Os nódulos contêm principalmente manganês, mas seu valor potencial está também no fato de apresentarem concentrações de outros elementos, como cobalto.
Para minerar esse recurso será necessário utilizar navios capazes de fazer a dragagem do mar a vários quilômetros de profundidade. A tecnologia eventualmente poderá ser desenvolvida -é tudo uma questão de custos e benefícios.
Sobram dois problemas complicados -um político e outro ambiental. A dragagem do fundo do mar poderá afetar a fauna abissal, com reflexos possivelmente até mesmo na fauna mais à superfície (e mais valiosa economicamente).
E boa parte desses nódulos metálicos se encontra debaixo de águas internacionais.

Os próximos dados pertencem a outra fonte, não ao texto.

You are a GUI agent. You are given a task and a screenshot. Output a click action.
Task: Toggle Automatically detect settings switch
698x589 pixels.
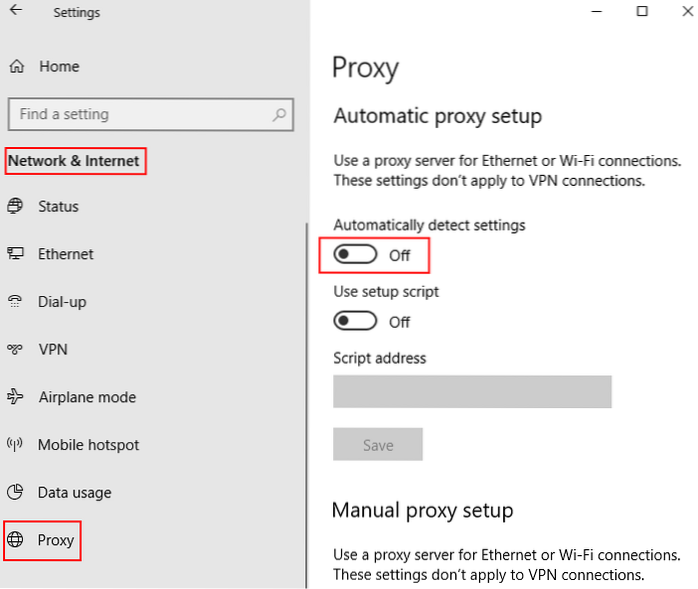coord(355,255)

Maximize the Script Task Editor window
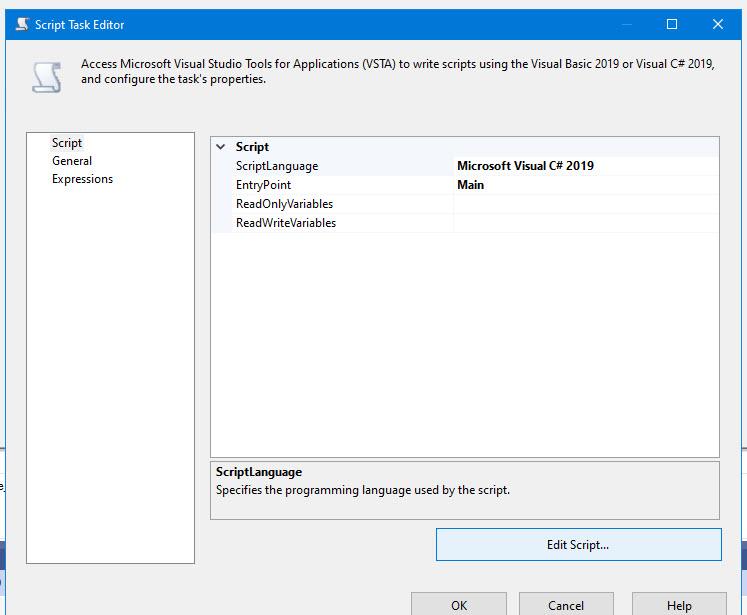672,24
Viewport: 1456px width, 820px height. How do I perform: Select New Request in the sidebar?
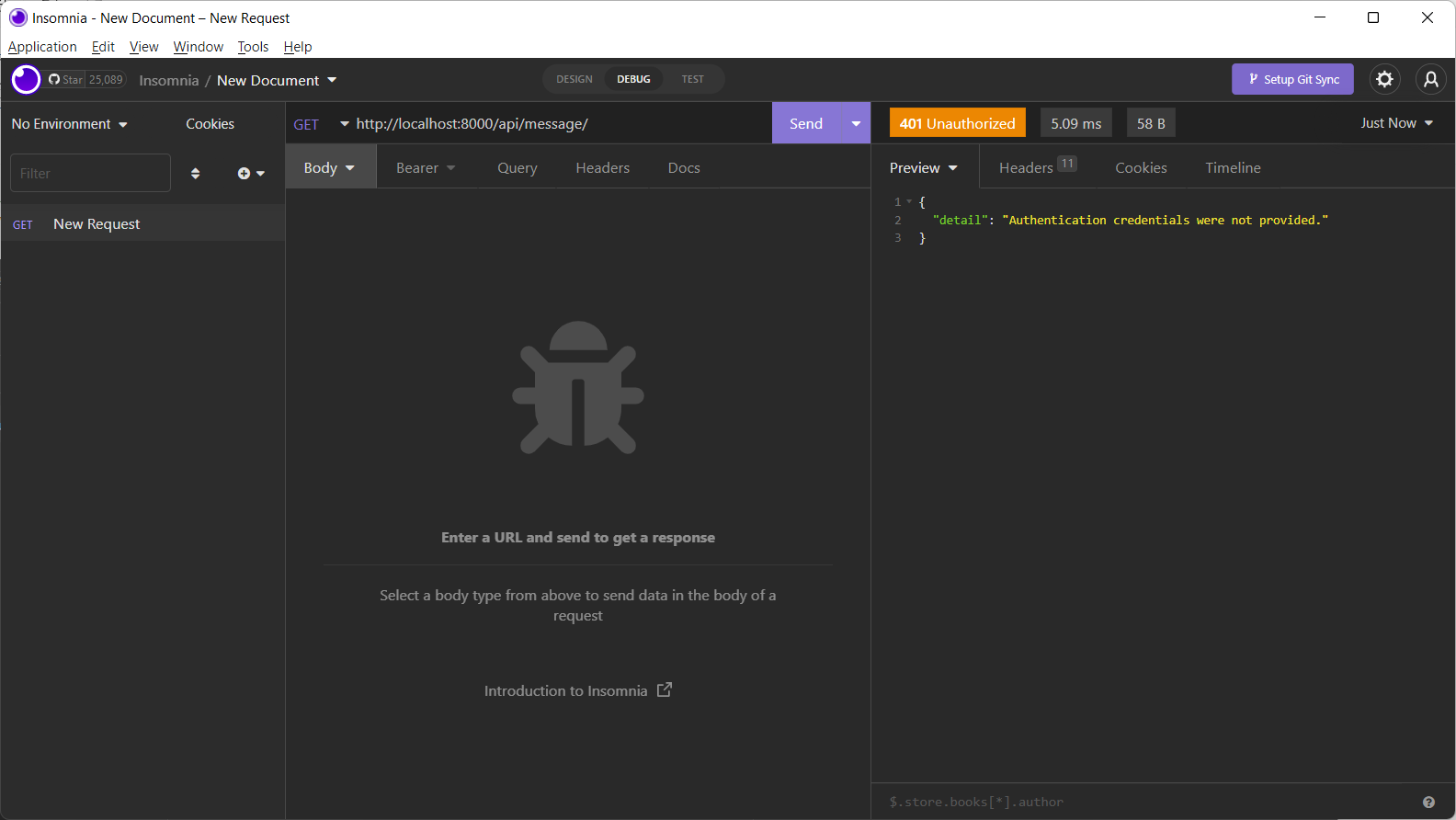[x=97, y=224]
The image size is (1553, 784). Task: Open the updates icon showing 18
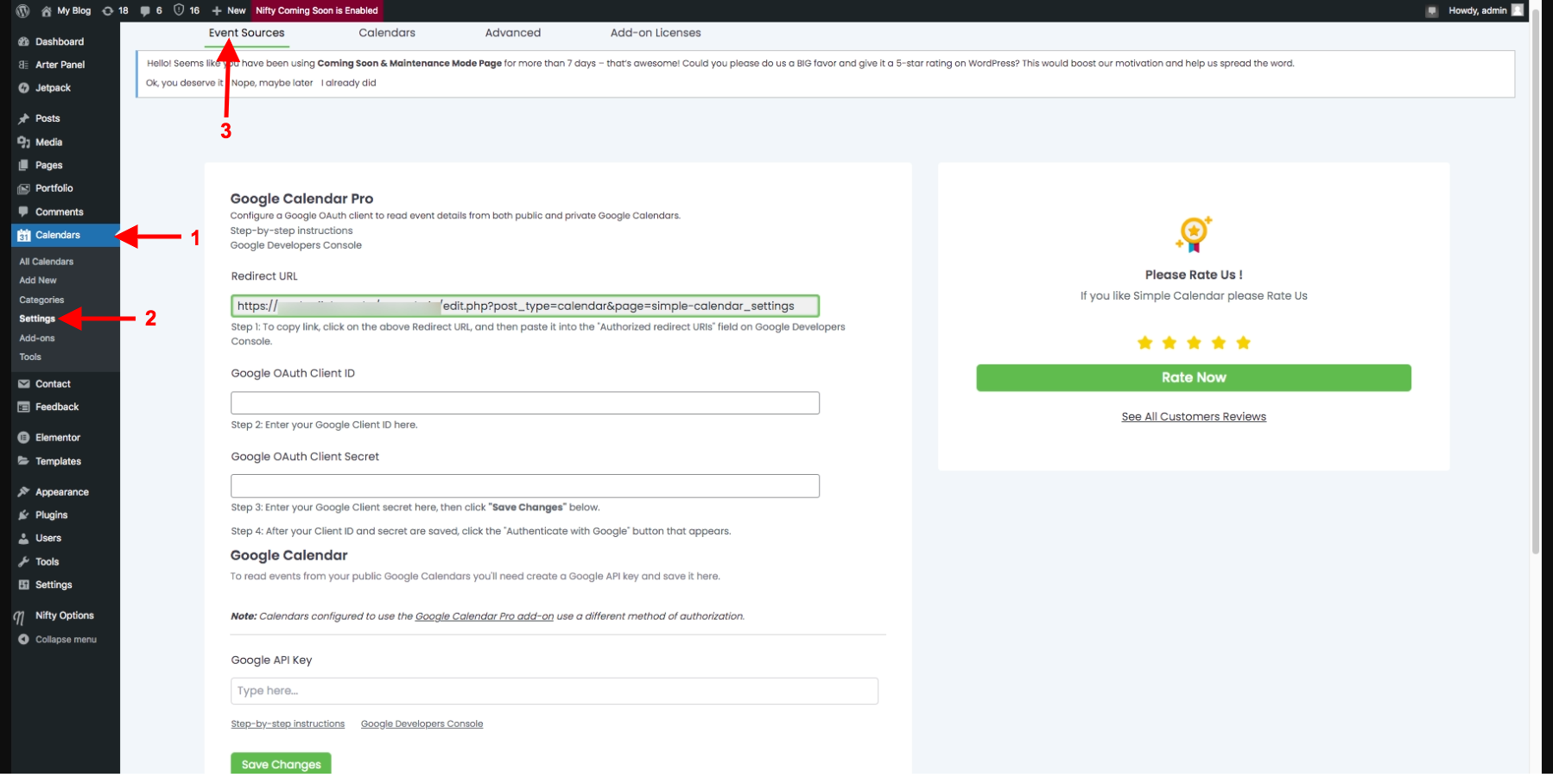tap(108, 10)
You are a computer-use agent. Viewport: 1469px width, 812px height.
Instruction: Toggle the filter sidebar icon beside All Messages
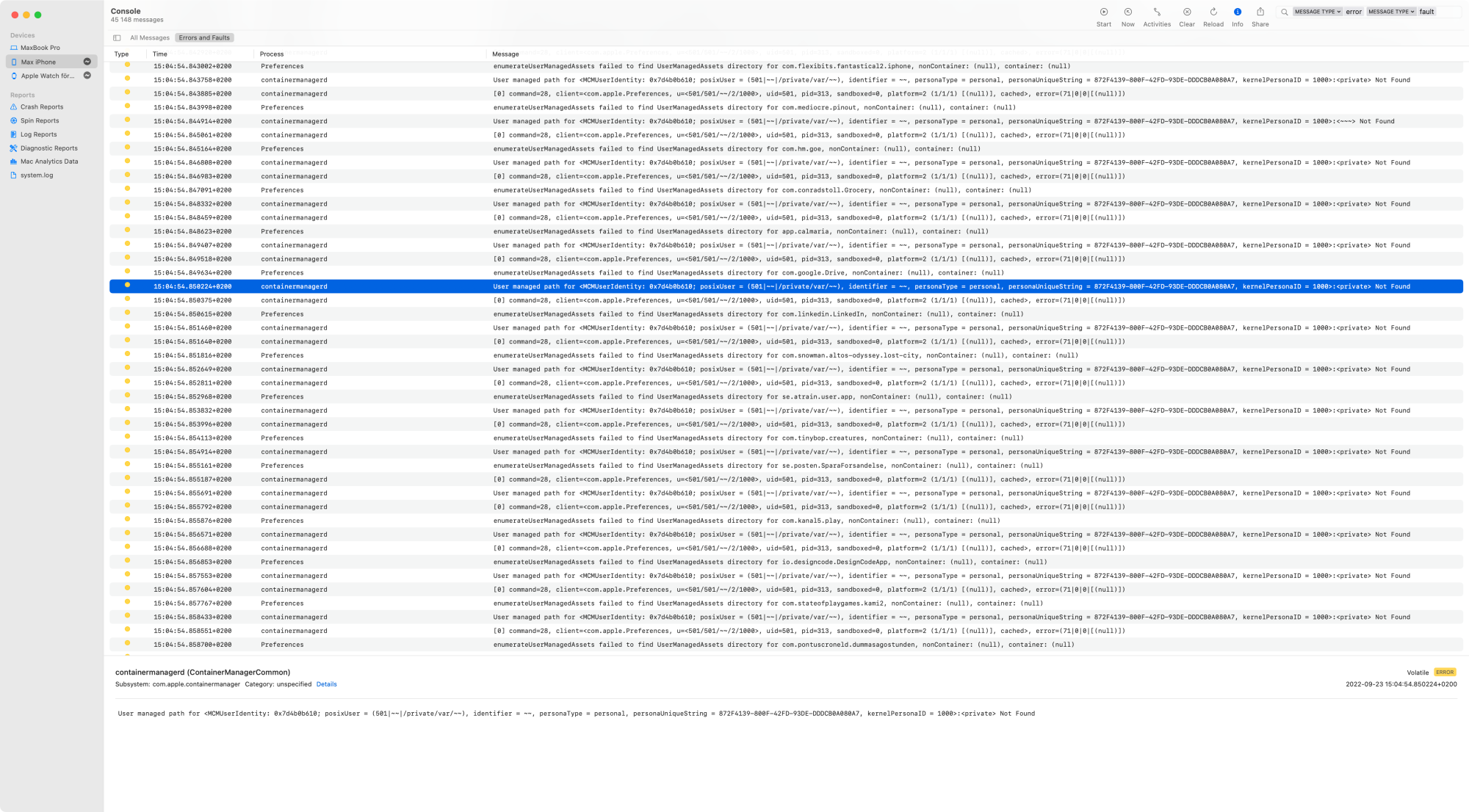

Quem teria o direito de minerá-los? E para quem seriam pagos os impostos?
Existe um precedente que é a exploração da Antártida. O continente austral foi considerado por acordo internacional uma área livre de exploração mineral. Na base dessa decisão estiveram os riscos de poluição desse continente praticamente virgem, e a impossibilidade de haver um consenso sobre reivindicações territoriais.
Os oceanos talvez não tenham a mesma sorte. Assim como ainda existe pesca ilegal, poderá haver no futuro a mineração ilegal, se a humanidade não conseguir chegar a acordos sensatos e monitoráveis.
Para explorar economicamente o oceano sem criar os problemas que novas tecnologias costumam trazer, é imprescindível conhecê-lo melhor. Curiosamente, o ser humano começou a corrida espacial antes mesmo de conhecer completamente o seu planeta.
Para se ter uma idéia do que falta saber sobre o mar, basta lembrar que só dois homens estiveram na parte mais funda do oceano, a quase 11.000 metros de profundidade: o suíço Jacques Piccard e o americano Don Walsh, em 1960, a bordo do batiscafo Trieste. Em contraste, de 1969 a 1972, 12 astronautas puseram os pés na Lua.